SELECT column1, column2, ...
FROM table1
WHERE condition
GROUP BY column_name;

In this syntax, column_name is the name of the column that you want to group by.

Here's an example of a SELECT statement with a GROUP BY clause:

SELECT age, COUNT(*)
FROM customers
GROUP BY age;

This statement will retrieve the age column and the count of rows for each age group from the customers table, grouped by age.

Updating and deleting data

In SQL, we can update data in a table using the UPDATE statement. Here's the basic syntax of an UPDATE statement:

UPDATE table_name
SET column1 = new_value1, column2 = new_value2, ...
WHERE condition;

In this syntax, table_name is the name of the table that you want to update, and column1, column2, etc. are the names of the columns that you want to update. new_value1, new_value2, etc. are the new values that you want to set for the columns. condition is an expression that specifies the criteria for selecting the rows to update.

Here's an example of an UPDATE statement:

UPDATE customers
SET age = 35
WHERE name = 'John Smith';

This statement will update the age column for the row where the name is 'John Smith'.

We can also delete data from a table using the DELETE statement. Here's the basic syntax of a DELETE statement:

DELETE FROM table_name
WHERE condition;

In this syntax, table_name is the name of the table that you want to delete from, and condition is an expression that specifies the criteria for selecting the rows to delete.

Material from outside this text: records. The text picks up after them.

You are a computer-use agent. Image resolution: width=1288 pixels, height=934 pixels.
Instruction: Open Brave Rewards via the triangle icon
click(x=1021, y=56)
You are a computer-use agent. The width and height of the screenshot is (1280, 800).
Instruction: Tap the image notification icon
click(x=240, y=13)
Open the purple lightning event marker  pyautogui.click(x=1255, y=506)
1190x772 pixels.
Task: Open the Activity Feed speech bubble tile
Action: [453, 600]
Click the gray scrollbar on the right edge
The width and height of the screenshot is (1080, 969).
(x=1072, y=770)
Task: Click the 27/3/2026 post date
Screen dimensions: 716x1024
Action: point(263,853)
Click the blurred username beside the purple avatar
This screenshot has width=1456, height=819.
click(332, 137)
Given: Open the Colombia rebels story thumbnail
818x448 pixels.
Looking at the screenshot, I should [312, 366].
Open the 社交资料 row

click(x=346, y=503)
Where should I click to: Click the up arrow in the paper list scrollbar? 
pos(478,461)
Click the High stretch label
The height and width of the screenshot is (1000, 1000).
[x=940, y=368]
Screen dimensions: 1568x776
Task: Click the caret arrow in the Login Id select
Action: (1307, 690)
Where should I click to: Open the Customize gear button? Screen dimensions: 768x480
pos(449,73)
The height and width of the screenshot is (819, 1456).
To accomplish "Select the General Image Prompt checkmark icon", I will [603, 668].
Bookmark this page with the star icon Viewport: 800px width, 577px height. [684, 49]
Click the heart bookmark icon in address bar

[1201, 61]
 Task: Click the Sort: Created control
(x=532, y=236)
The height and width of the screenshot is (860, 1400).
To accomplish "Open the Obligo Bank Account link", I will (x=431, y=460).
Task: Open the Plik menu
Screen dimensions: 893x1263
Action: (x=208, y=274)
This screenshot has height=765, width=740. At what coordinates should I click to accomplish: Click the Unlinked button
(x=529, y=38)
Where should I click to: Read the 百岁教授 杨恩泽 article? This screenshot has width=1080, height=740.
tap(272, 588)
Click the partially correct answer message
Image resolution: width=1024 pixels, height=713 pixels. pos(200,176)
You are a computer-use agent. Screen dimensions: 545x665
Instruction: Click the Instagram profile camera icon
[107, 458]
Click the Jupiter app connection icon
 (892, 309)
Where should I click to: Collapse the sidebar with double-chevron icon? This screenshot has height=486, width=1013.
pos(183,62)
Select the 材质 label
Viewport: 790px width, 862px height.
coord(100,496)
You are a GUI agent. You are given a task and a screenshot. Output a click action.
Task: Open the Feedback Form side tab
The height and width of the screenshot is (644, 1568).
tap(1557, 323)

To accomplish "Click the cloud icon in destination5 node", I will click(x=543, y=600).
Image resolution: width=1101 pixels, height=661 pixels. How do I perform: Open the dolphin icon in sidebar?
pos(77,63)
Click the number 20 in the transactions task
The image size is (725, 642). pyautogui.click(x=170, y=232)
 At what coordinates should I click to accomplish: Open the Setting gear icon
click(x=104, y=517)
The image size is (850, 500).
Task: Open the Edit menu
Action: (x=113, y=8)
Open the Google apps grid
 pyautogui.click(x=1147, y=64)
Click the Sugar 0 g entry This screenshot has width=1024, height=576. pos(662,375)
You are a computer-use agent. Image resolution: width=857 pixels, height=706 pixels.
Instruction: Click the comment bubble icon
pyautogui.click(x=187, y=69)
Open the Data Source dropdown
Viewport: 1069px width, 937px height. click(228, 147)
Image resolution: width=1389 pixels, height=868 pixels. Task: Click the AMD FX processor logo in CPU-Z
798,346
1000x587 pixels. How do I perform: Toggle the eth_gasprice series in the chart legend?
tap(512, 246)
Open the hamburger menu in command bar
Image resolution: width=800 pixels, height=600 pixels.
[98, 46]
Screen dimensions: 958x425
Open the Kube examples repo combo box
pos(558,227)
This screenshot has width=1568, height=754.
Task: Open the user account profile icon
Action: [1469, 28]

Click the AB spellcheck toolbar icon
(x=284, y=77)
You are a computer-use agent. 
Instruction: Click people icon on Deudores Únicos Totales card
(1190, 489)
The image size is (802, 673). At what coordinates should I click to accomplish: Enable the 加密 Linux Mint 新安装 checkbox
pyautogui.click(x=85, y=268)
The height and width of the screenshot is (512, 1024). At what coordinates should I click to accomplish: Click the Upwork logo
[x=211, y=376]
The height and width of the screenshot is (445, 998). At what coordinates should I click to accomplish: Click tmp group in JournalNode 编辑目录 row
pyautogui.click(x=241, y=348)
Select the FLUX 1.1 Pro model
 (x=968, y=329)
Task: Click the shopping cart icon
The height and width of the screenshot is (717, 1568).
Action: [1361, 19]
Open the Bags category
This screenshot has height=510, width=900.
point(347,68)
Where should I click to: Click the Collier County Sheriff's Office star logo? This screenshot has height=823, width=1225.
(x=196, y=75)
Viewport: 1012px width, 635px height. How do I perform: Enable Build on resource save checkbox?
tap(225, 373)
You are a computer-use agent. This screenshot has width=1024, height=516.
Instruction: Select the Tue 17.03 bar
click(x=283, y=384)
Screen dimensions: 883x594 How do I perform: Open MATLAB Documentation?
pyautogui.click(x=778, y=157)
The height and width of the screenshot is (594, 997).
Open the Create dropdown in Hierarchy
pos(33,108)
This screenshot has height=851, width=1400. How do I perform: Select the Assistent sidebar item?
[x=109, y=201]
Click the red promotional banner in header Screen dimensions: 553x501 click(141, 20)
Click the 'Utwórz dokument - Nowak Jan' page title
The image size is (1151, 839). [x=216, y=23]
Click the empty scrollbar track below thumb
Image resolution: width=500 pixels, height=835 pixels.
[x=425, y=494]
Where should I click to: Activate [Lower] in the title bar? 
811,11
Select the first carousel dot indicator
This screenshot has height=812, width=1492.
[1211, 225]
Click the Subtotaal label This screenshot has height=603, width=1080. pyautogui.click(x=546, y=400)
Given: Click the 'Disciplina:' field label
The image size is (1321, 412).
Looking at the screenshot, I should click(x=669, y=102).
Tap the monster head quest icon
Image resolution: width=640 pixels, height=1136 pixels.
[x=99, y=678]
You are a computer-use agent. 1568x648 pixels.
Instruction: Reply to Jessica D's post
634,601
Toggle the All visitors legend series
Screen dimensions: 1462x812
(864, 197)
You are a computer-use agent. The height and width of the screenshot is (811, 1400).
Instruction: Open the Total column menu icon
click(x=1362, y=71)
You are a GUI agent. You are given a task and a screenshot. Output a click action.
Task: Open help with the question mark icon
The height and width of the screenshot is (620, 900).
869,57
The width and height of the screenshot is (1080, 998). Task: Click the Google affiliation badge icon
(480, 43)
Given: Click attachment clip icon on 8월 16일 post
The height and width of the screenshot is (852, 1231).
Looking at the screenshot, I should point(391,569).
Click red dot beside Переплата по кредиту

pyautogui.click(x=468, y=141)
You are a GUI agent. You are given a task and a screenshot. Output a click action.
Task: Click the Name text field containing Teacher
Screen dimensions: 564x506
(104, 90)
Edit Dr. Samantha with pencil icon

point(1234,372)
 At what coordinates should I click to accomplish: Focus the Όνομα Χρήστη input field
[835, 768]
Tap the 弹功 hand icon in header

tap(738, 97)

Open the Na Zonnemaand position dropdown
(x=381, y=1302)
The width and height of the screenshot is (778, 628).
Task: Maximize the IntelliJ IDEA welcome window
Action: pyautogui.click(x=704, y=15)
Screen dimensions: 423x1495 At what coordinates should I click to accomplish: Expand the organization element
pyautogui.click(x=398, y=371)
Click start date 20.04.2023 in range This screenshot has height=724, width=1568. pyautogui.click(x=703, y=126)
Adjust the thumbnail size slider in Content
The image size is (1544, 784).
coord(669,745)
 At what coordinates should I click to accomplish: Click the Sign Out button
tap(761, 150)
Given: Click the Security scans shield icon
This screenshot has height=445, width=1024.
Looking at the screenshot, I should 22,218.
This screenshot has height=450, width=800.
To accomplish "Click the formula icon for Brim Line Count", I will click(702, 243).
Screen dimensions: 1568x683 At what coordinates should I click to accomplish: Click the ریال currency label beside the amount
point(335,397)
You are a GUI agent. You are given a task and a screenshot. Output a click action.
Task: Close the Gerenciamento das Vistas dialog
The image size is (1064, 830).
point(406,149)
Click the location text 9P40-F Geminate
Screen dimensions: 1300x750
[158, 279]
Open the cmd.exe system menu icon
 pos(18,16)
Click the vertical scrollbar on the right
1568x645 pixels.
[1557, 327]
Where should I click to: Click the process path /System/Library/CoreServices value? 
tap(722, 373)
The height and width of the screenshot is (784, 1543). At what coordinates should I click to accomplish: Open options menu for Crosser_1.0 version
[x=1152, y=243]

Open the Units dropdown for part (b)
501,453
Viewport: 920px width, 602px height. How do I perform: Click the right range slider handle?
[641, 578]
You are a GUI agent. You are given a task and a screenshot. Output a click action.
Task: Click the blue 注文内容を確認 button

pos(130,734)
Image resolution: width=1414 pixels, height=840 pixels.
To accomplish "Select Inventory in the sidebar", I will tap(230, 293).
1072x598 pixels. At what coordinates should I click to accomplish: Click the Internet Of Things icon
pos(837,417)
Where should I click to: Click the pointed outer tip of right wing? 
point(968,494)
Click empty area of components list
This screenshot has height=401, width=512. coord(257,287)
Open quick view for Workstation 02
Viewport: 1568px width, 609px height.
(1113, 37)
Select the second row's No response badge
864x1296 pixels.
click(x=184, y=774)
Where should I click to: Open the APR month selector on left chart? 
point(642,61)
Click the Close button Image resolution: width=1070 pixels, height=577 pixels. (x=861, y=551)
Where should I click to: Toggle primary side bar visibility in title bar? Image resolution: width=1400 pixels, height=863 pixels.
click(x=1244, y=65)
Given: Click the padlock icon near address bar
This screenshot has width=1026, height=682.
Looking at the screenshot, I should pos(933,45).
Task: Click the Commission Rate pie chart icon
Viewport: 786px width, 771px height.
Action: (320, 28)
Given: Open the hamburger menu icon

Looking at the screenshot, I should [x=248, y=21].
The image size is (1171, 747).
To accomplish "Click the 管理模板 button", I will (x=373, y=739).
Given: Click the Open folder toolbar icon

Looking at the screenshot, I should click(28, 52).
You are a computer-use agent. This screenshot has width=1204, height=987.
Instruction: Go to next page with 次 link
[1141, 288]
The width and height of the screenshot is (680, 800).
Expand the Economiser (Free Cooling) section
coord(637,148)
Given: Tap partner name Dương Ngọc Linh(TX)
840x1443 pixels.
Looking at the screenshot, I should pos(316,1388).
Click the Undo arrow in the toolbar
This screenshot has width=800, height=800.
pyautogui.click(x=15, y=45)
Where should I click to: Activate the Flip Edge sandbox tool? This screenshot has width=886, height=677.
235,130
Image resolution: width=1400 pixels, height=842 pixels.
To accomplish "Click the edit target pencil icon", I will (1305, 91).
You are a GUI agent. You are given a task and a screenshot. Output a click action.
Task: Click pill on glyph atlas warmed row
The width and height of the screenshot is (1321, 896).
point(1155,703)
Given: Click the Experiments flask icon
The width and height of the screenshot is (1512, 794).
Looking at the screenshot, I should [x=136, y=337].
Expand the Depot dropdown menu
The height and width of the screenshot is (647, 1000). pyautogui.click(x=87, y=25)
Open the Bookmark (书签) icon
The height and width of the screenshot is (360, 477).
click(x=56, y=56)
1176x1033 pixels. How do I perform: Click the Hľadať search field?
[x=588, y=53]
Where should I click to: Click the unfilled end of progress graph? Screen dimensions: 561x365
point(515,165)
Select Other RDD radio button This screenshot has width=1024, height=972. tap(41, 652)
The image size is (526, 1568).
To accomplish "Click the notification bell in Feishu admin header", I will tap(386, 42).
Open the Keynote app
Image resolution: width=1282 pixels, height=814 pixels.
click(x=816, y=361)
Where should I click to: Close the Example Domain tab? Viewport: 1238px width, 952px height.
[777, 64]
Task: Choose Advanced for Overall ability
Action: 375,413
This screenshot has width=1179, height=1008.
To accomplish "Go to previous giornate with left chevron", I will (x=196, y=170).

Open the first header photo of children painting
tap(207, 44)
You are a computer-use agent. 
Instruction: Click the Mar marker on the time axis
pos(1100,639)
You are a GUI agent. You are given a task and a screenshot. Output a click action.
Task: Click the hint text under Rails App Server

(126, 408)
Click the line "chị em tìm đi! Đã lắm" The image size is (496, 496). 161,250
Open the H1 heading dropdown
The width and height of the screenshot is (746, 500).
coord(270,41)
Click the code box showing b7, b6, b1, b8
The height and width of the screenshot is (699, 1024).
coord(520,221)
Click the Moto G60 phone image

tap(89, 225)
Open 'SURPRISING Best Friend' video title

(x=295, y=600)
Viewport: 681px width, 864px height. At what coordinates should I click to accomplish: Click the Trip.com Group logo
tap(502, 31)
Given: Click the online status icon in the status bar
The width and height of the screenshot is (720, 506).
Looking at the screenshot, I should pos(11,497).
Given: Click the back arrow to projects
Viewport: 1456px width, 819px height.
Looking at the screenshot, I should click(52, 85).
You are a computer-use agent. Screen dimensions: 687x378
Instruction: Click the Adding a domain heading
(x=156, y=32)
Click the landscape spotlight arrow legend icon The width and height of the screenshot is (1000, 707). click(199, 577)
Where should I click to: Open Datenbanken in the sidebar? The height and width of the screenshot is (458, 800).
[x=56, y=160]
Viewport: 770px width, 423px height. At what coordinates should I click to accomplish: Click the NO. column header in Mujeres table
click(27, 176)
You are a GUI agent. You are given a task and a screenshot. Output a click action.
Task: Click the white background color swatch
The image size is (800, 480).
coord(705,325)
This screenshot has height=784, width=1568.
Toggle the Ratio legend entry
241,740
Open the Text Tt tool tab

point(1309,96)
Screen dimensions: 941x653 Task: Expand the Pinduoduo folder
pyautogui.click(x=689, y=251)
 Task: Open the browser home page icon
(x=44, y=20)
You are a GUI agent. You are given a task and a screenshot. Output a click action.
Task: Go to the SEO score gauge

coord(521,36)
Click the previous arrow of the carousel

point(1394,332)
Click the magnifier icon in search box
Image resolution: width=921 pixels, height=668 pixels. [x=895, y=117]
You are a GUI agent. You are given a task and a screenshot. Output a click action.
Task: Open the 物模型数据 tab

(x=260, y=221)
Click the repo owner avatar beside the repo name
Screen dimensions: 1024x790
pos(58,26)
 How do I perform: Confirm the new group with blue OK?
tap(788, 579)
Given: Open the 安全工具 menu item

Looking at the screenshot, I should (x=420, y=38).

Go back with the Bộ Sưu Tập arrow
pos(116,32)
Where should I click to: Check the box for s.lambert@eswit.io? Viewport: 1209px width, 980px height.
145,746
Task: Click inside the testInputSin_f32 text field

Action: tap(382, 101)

Here's an example of a DELETE statement:

DELETE FROM customers
WHERE age > 40;

This statement will delete all rows from the customers table where the age is greater than 40.

Best practices for working with SQL in Python

When working with SQL in Python, there are several best practices that can help you write better code and avoid common pitfalls.

Use parameterized queries

One of the most important best practices when working with SQL in Python is to use parameterized queries. Parameterized queries are a way to write SQL queries that include placeholders for data that will be provided later. Here's an example:

import sqlite3

conn = sqlite3.connect('mydatabase.db')
c = conn.cursor()

name = 'John'
age = 30

c.execute('SELECT * FROM customers WHERE name=? AND age=?', (name, age))

In this example, we're using parameterized queries to retrieve data from a table called customers. The ? placeholders in the query will be replaced with the values of the name and age variables when the query is executed. Using parameterized queries is important because it helps protect against SQL injection attacks, where an attacker could use malicious data to modify or delete data in your database.

Avoid using string concatenation

Another best practice when working with SQL in Python is to avoid using string concatenation to build SQL queries. String concatenation can be error-prone and can make your code vulnerable to SQL injection attacks. Instead, use parameterized queries or a library that provides a safe way to build SQL queries, such as SQLAlchemy or Django's ORM.

Use transactions

When making changes to a database, it's a good idea to use transactions. Transactions are a way to group multiple SQL statements into a single unit of work that can be either completed or rolled back if an error occurs. Here's an example:

import sqlite3

conn = sqlite3.connect('mydatabase.db')
c = conn.cursor()

try:
 conn.begin()
 c.execute('INSERT INTO customers (name, age) VALUES (?, ?)', ('John Smith', 30))
 c.execute('UPDATE customers SET age=? WHERE name=?', (35, 'John Smith'))
 conn.commit()
except:
 conn.rollback()

In this example, we're using transactions to insert a new row into a table called customers, update the age of that row, and commit the changes. If an error occurs, the rollback() method is called to undo the changes.

Close connections when done

When you're finished working with a database in Python, it's important to close the connection to the database. Failing to do so can lead to resource leaks and other issues. Here's an example:

import sqlite3

conn = sqlite3.connect('mydatabase.db')
c = conn.cursor()

# do some work...

conn.close()

In this example, we're using the close() method to close the connection to the database. It's important to always close the connection when you're done working with the database.